No always-on server needed. This runs for a few seconds once per day and costs a fraction of a cent.

***

## Cold Start Problem

When a function has not been invoked recently, the platform needs to provision a new execution environment — unpacking the runtime, loading dependencies, and initialising your code. This adds latency (typically 100ms–2s depending on the runtime and package size).

For my IoT webhook, cold starts were not a problem — sensor data ingestion can tolerate a few hundred milliseconds of extra latency.

For a user-facing API endpoint, a cold start on the first request within a session is noticeable.

Mitigations I use:

* **Keep dependencies small.** Large packages (pandas, torch) dramatically increase cold start time
* **Use provisioned concurrency** for latency-sensitive functions (AWS Lambda) — keep warm instances ready
* **Prefer compiled languages or slim runtimes** for latency-sensitive functions (Go, Rust, Node.js start faster than Python with heavy dependencies)
* **Keep initialisation code outside the handler** — database connection setup at module level is reused across warm invocations

***

## Backend-as-a-Service (BaaS)

Serverless also encompasses managed backend services that replace infrastructure you would otherwise run yourself:

| BaaS                | Replaces                           |
| ------------------- | ---------------------------------- |
| Auth0 / Cognito     | Authentication service             |
| Firebase / Supabase | Database + realtime + auth         |
| Cloudinary          | Image/video processing and storage |
| SendGrid / SES      | Email delivery                     |
| Twilio              | SMS and voice                      |

In my IoT project, I used SNS for notifications instead of building and hosting a notification service. That is the BaaS mindset: use a managed service for anything that is not core to your domain.

***

## When Serverless Makes Sense

* **Event-driven workloads:** Webhooks, queue processors, file processing triggers
* **Scheduled jobs:** Nightly reports, cleanup tasks, health checks
* **Highly variable traffic:** Spikes from 10 to 10,000 requests without capacity planning
* **Side-channel processing:** Sending emails, processing images, generating PDFs after a main request
* **Low-cost experiments:** Running a new feature or integration without provisioning infrastructure
* **Simple API surfaces:** A small set of endpoints with straightforward logic

***

## When to Avoid Serverless

* **Long-running processes:** Functions have execution time limits (15 minutes on Lambda). Batch jobs, ML training, and long ETLs are not good fits
* **High-frequency, latency-sensitive APIs:** Cold starts and function invocation overhead add up at high QPS
* **Stateful workflows:** Managing state across multiple function invocations with external storage is operationally complex — use a proper workflow engine or long-running service
* **Local development bottleneck:** Testing locally with Lambda emulators (SAM, LocalStack) adds friction compared to running a plain web server
* **Cost at high volume:** Serverless can be more expensive than a reserved instance when traffic is consistently high and predictable

***

## Lessons Learned

* **Serverless excels at the edges of a system, not the core.** My main API is a long-running FastAPI service; the event processing and scheduled jobs around it are Lambda functions.

■ ■ ■ ■ ■ ■ ■

JOB: List the situations that the serverless article above says to avoid serverless for, using their bold labels.

DATA BLOCK:
■ ■ ■ ■ ■ ■ ■

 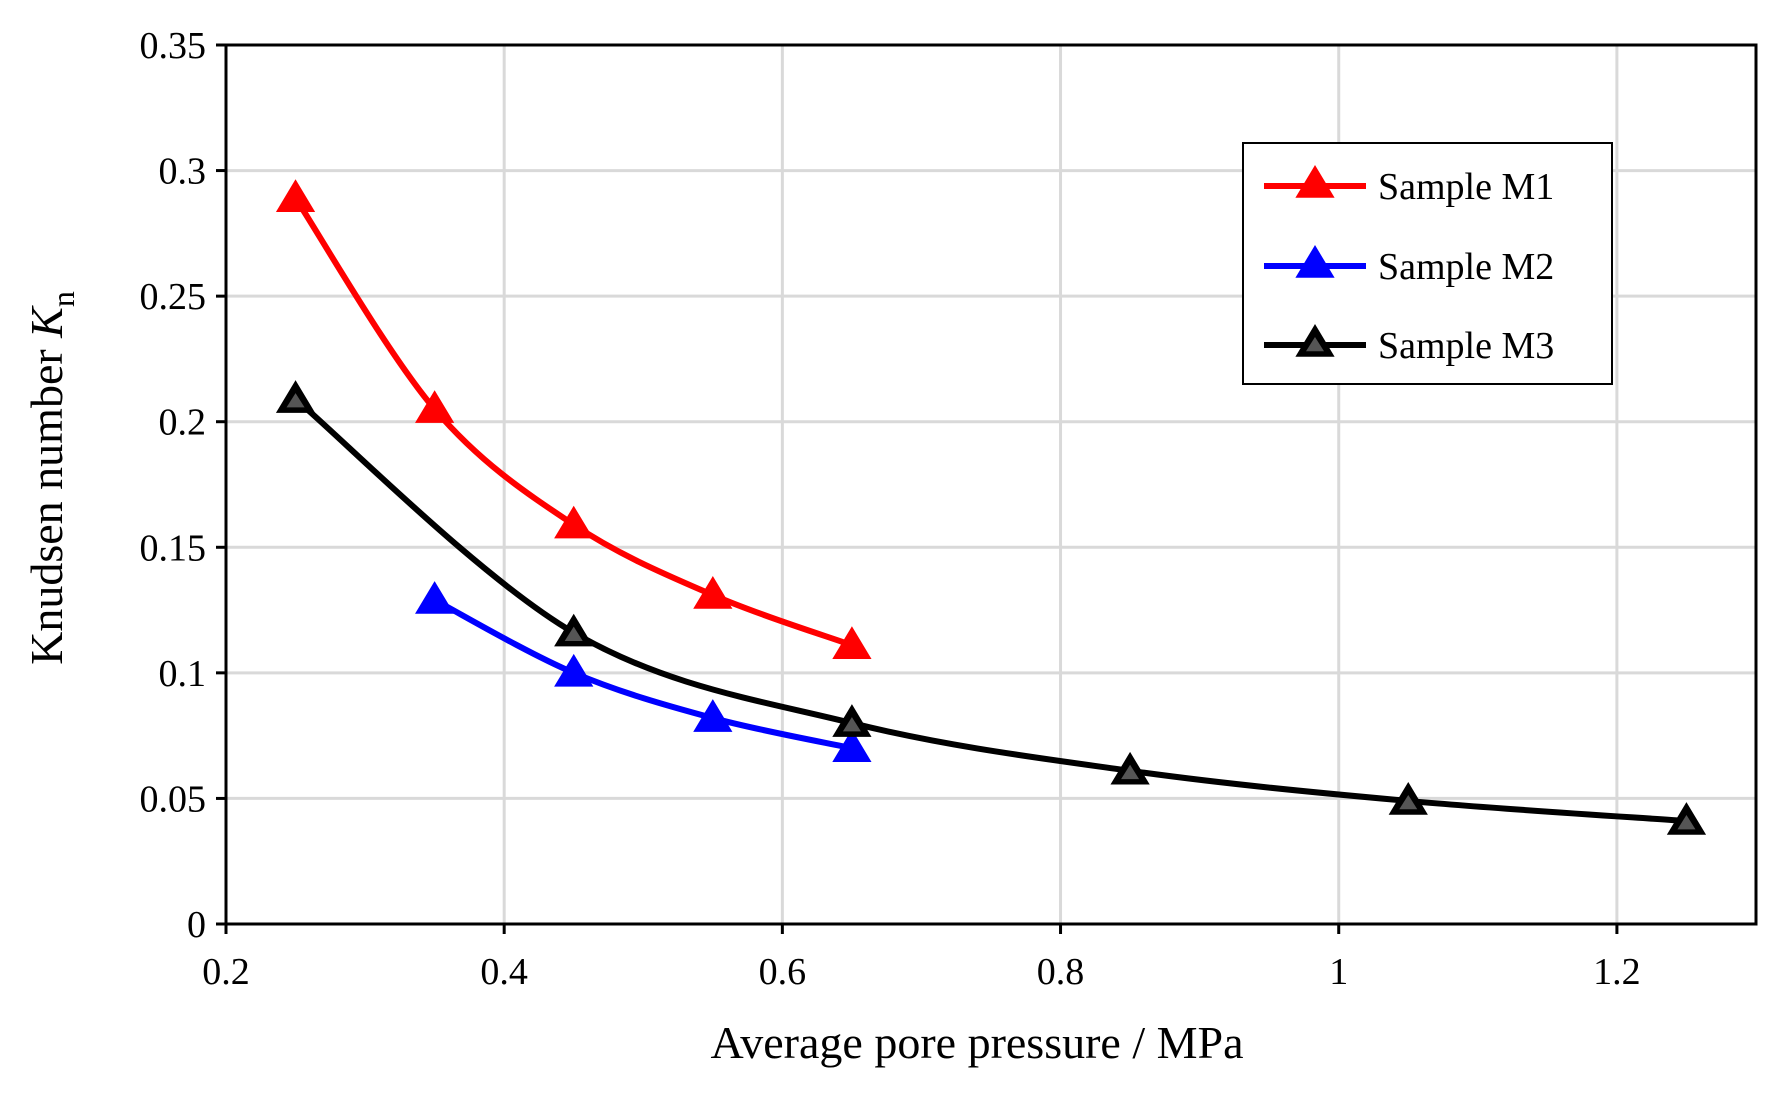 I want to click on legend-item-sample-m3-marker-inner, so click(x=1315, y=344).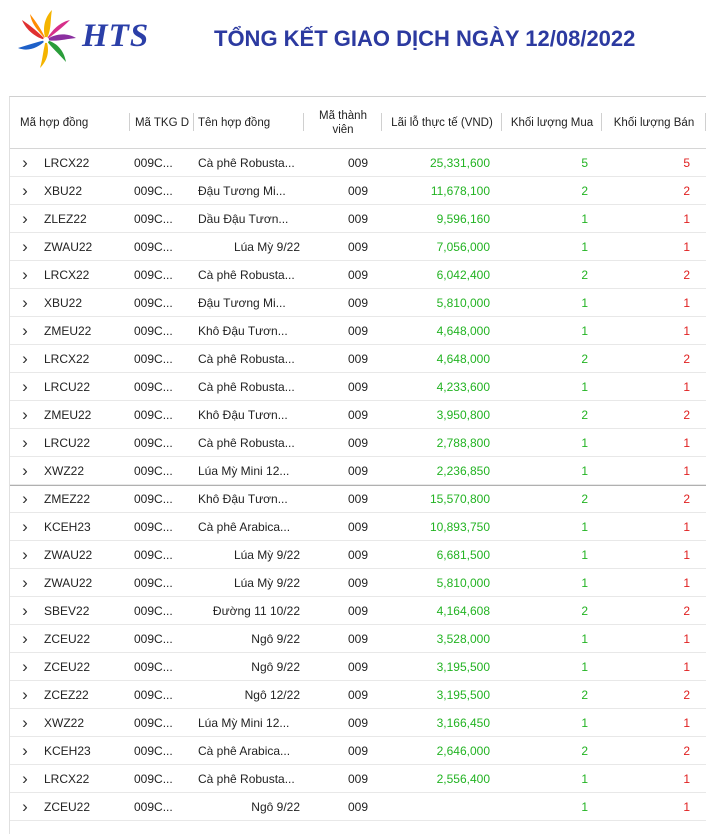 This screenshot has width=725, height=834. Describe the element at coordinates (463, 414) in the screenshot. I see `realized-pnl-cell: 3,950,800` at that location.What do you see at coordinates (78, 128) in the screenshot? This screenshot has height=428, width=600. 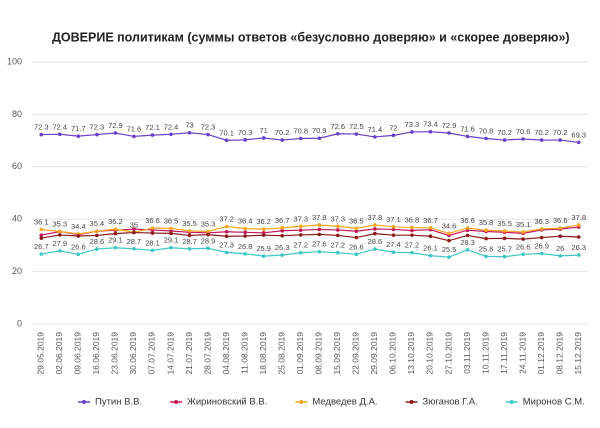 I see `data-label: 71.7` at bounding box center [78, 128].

■ ■ ■ ■ ■ ■ ■

SOLUTION TO THE EXERCISE:
Long-running processes
High-frequency, latency-sensitive APIs
Stateful workflows
Local development bottleneck
Cost at high volume